> _TASK TO CARRY OUT_
Every record must come back exactly as given.
*** RECORDS TO PROCESS ***
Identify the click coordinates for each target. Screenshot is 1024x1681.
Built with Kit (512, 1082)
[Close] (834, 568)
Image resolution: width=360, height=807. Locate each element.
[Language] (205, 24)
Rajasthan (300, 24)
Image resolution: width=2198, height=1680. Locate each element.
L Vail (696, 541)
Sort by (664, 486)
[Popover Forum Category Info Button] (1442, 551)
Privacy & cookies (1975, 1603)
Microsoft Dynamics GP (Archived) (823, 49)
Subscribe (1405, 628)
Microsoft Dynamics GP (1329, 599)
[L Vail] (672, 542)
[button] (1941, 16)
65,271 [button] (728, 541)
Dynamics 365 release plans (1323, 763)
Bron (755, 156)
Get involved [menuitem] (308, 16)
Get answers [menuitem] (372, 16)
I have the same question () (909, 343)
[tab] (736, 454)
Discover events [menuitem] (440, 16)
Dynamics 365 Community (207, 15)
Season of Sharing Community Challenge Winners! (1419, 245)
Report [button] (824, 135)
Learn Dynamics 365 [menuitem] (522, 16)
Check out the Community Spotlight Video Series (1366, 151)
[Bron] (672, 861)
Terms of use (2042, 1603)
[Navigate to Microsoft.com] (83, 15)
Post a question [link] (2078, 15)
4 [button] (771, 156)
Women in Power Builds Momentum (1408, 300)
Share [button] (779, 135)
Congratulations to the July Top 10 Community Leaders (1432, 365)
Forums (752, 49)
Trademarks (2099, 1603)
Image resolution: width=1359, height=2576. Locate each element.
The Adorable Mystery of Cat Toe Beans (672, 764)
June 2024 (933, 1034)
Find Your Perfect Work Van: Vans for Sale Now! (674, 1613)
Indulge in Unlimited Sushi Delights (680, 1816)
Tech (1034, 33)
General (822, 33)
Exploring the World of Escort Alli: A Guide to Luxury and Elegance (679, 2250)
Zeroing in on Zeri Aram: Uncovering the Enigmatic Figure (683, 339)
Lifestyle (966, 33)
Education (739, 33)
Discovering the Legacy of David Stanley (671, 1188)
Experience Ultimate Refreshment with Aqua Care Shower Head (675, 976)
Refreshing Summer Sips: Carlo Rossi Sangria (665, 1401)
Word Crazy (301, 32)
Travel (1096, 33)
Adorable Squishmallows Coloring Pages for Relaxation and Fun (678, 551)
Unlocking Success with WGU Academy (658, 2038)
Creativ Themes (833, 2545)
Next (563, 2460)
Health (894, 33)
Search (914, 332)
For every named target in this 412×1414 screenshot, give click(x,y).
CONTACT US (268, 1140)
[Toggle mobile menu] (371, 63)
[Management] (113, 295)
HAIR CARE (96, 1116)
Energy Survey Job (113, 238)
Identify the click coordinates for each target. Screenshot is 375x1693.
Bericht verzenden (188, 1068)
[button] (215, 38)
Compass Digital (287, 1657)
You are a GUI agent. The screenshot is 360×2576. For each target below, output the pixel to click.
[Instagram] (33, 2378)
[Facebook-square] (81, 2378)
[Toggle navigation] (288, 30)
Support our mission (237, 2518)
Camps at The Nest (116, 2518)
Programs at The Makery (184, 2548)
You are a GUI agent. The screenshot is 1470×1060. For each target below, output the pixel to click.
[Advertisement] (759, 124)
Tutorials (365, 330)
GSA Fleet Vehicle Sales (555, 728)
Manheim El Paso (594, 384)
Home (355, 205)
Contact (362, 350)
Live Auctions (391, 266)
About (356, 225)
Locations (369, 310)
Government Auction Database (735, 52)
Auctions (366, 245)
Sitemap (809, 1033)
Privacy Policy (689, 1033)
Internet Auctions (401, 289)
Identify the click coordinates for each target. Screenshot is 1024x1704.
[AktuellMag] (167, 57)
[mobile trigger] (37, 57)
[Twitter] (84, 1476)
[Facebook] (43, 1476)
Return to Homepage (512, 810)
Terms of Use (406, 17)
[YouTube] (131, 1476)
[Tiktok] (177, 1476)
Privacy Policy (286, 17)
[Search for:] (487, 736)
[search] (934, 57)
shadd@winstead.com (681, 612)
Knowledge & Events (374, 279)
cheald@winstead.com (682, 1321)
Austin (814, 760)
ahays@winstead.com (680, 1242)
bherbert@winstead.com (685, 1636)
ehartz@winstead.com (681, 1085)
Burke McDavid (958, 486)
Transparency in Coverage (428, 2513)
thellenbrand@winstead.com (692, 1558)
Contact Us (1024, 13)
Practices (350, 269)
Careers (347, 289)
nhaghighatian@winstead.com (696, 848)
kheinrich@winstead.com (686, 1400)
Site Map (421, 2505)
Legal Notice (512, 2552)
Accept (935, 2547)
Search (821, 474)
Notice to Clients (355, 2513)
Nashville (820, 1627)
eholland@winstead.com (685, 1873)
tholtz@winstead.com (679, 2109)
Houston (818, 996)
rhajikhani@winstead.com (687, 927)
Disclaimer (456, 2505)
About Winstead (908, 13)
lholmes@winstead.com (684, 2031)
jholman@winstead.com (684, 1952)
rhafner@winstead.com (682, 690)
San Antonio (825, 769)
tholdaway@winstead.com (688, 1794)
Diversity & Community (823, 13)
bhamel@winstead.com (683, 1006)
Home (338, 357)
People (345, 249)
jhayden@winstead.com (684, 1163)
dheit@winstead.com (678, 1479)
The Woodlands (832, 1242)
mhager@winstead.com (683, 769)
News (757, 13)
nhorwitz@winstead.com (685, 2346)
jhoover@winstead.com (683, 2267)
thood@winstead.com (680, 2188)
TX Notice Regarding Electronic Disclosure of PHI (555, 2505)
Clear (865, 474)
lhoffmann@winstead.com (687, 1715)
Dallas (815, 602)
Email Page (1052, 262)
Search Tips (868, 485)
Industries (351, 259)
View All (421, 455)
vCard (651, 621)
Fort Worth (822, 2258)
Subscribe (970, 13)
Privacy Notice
*** End of RECORDS TO PROCESS ***
> _TASK RESPONSE_
Identify the click coordinates for each target. Screenshot is 1024x1681.
Built with Kit (512, 1082)
[Close] (834, 568)
Image resolution: width=360, height=807. Locate each element.
[Language] (205, 24)
Rajasthan (300, 24)
Image resolution: width=2198, height=1680. Locate each element.
L Vail (696, 541)
Sort by (664, 486)
[Popover Forum Category Info Button] (1442, 551)
Privacy & cookies (1975, 1603)
Microsoft Dynamics GP (Archived) (823, 49)
Subscribe (1405, 628)
Microsoft Dynamics GP (1329, 599)
[L Vail] (672, 542)
[button] (1941, 16)
65,271 [button] (728, 541)
Dynamics 365 release plans (1323, 763)
Bron (755, 156)
Get involved [menuitem] (308, 16)
Get answers [menuitem] (372, 16)
I have the same question () (909, 343)
[tab] (736, 454)
Discover events [menuitem] (440, 16)
Dynamics 365 Community (207, 15)
Season of Sharing Community Challenge Winners! (1419, 245)
Report [button] (824, 135)
Learn Dynamics 365 [menuitem] (522, 16)
Check out the Community Spotlight Video Series (1366, 151)
[Bron] (672, 861)
Terms of use (2042, 1603)
[Navigate to Microsoft.com] (83, 15)
Post a question [link] (2078, 15)
4 [button] (771, 156)
Women in Power Builds Momentum (1408, 300)
Share [button] (779, 135)
Congratulations to the July Top 10 Community Leaders (1432, 365)
Forums (752, 49)
Trademarks (2099, 1603)
Image resolution: width=1359, height=2576. Locate each element.
The Adorable Mystery of Cat Toe Beans (672, 764)
June 2024 (933, 1034)
Find Your Perfect Work Van: Vans for Sale Now! (674, 1613)
Indulge in Unlimited Sushi Delights (680, 1816)
Tech (1034, 33)
General (822, 33)
Exploring the World of Escort Alli: A Guide to Luxury and Elegance (679, 2250)
Zeroing in on Zeri Aram: Uncovering the Enigmatic Figure (683, 339)
Lifestyle (966, 33)
Education (739, 33)
Discovering the Legacy of David Stanley (671, 1188)
Experience Ultimate Refreshment with Aqua Care Shower Head (675, 976)
Refreshing Summer Sips: Carlo Rossi Sangria (665, 1401)
Word Crazy (301, 32)
Travel (1096, 33)
Adorable Squishmallows Coloring Pages for Relaxation and Fun (678, 551)
Unlocking Success with WGU Academy (658, 2038)
Creativ Themes (833, 2545)
Next (563, 2460)
Health (894, 33)
Search (914, 332)
For every named target in this 412×1414 screenshot, give click(x,y).
CONTACT US (268, 1140)
[Toggle mobile menu] (371, 63)
[Management] (113, 295)
HAIR CARE (96, 1116)
Energy Survey Job (113, 238)
Identify the click coordinates for each target. Screenshot is 375x1693.
Bericht verzenden (188, 1068)
[button] (215, 38)
Compass Digital (287, 1657)
You are a GUI agent. The screenshot is 360×2576. For each target below, output the pixel to click.
[Instagram] (33, 2378)
[Facebook-square] (81, 2378)
[Toggle navigation] (288, 30)
Support our mission (237, 2518)
Camps at The Nest (116, 2518)
Programs at The Makery (184, 2548)
You are a GUI agent. The screenshot is 1470×1060. For each target below, output the pixel to click.
[Advertisement] (759, 124)
Tutorials (365, 330)
GSA Fleet Vehicle Sales (555, 728)
Manheim El Paso (594, 384)
Home (355, 205)
Contact (362, 350)
Live Auctions (391, 266)
About (356, 225)
Locations (369, 310)
Government Auction Database (735, 52)
Auctions (366, 245)
Sitemap (809, 1033)
Privacy Policy (689, 1033)
Internet Auctions (401, 289)
Identify the click coordinates for each target. Screenshot is 1024x1704.
[AktuellMag] (167, 57)
[mobile trigger] (37, 57)
[Twitter] (84, 1476)
[Facebook] (43, 1476)
Return to Homepage (512, 810)
Terms of Use (406, 17)
[YouTube] (131, 1476)
[Tiktok] (177, 1476)
Privacy Policy (286, 17)
[Search for:] (487, 736)
[search] (934, 57)
shadd@winstead.com (681, 612)
Knowledge & Events (374, 279)
cheald@winstead.com (682, 1321)
Austin (814, 760)
ahays@winstead.com (680, 1242)
bherbert@winstead.com (685, 1636)
ehartz@winstead.com (681, 1085)
Burke McDavid (958, 486)
Transparency in Coverage (428, 2513)
thellenbrand@winstead.com (692, 1558)
Contact Us (1024, 13)
Practices (350, 269)
Careers (347, 289)
nhaghighatian@winstead.com (696, 848)
kheinrich@winstead.com (686, 1400)
Site Map (421, 2505)
Legal Notice (512, 2552)
Accept (935, 2547)
Search (821, 474)
Notice to Clients (355, 2513)
Nashville (820, 1627)
eholland@winstead.com (685, 1873)
tholtz@winstead.com (679, 2109)
Houston (818, 996)
rhajikhani@winstead.com (687, 927)
Disclaimer (456, 2505)
About Winstead (908, 13)
lholmes@winstead.com (684, 2031)
jholman@winstead.com (684, 1952)
rhafner@winstead.com (682, 690)
San Antonio (825, 769)
tholdaway@winstead.com (688, 1794)
Diversity & Community (823, 13)
bhamel@winstead.com (683, 1006)
Home (338, 357)
People (345, 249)
jhayden@winstead.com (684, 1163)
dheit@winstead.com (678, 1479)
The Woodlands (832, 1242)
mhager@winstead.com (683, 769)
News (757, 13)
nhorwitz@winstead.com (685, 2346)
jhoover@winstead.com (683, 2267)
thood@winstead.com (680, 2188)
TX Notice Regarding Electronic Disclosure of PHI (555, 2505)
Clear (865, 474)
lhoffmann@winstead.com (687, 1715)
Dallas (815, 602)
Email Page (1052, 262)
Search Tips (868, 485)
Industries (351, 259)
View All (421, 455)
vCard (651, 621)
Fort Worth (822, 2258)
Subscribe (970, 13)
Privacy Notice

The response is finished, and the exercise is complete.